Companion Planting and The Validating Environment
Lucy Howell, LCSW
If you have ever had a bouquet of flowers, a bit of landscaping around your home, or a small herb garden, then you are aware that at the very least plants need sun, water, and nutrient rich soil in order to thrive. Companion planting, a gardening technique that involves strategically pairing plants to maximize the health and vitality of a garden, is important in horticulture and also as a metaphor to illustrate the importance of a validating environment within the BioSocial Theory from DBT.
In companion planting, specific plants are deliberately chosen and cultivated together because they benefit one another in various ways. Some plants repel pests that may harm their companions, while others improve soil quality or attract pollinators who will fortify your garden. For example, Nasturtiums can protect your basil and peppers from an aphid infestation, while Marigolds will repel root-rot. The “Three Sisters” method of planting refers to the intentional placing of beans, corn, and squash together as they bare genetic traits that enhance the quality of the soil and eventual harvest. On the darker side, brassicas such as broccoli and cauliflower should never be planted with corn. They are incompatible and produce nothing but hostility together, leaving them vulnerable to disease and eventual rot.
The BioSocial Theory in DBT teaches us about the transactional relationship between a persons biological factors and social environments in shaping behavior and emotional well-being. It emphasizes the interplay of biological factors, such as genetics and neurobiology, with social factors, such as family dynamics, relationships, and cultural influences. This theory underscores the validating social environment as a crucial piece in the safe and healthy development of a person. An invalidating environment runs the risk of reinforcing maladaptive patterns of behavior and/or the long lasting effects of trauma.

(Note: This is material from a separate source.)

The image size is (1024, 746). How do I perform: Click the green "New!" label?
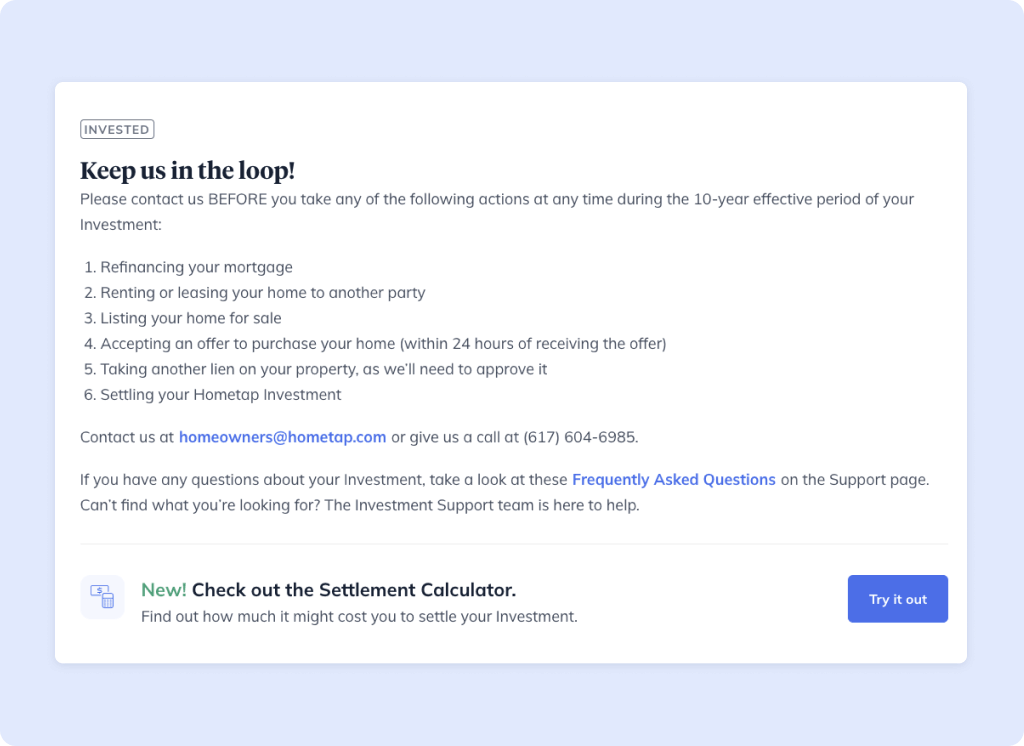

Just as companion plants benefit from specific, nutrient dense conditions to thrive, individuals within a validating environment may have diverse needs and vulnerabilities. A validating environment sees and addresses these differences, providing accurate support and resources to meet each person’s unique requirements.
While we don’t always get to choose “choose our garden”, there are things we can do to protect ourselves from unwanted pests. In gardening, we regularly look for signs of mildew, slugs, dry leaves, and wilt. When we observe signs of aggression, we take care by using a concoction of sprays or give a little extra love in the form of a fancy plant food. You, too, can use skills to recover from invalidation when it happens.
What environments do you find yourself feeling most validated? Who are your companions? What do you do to recover from invalidation?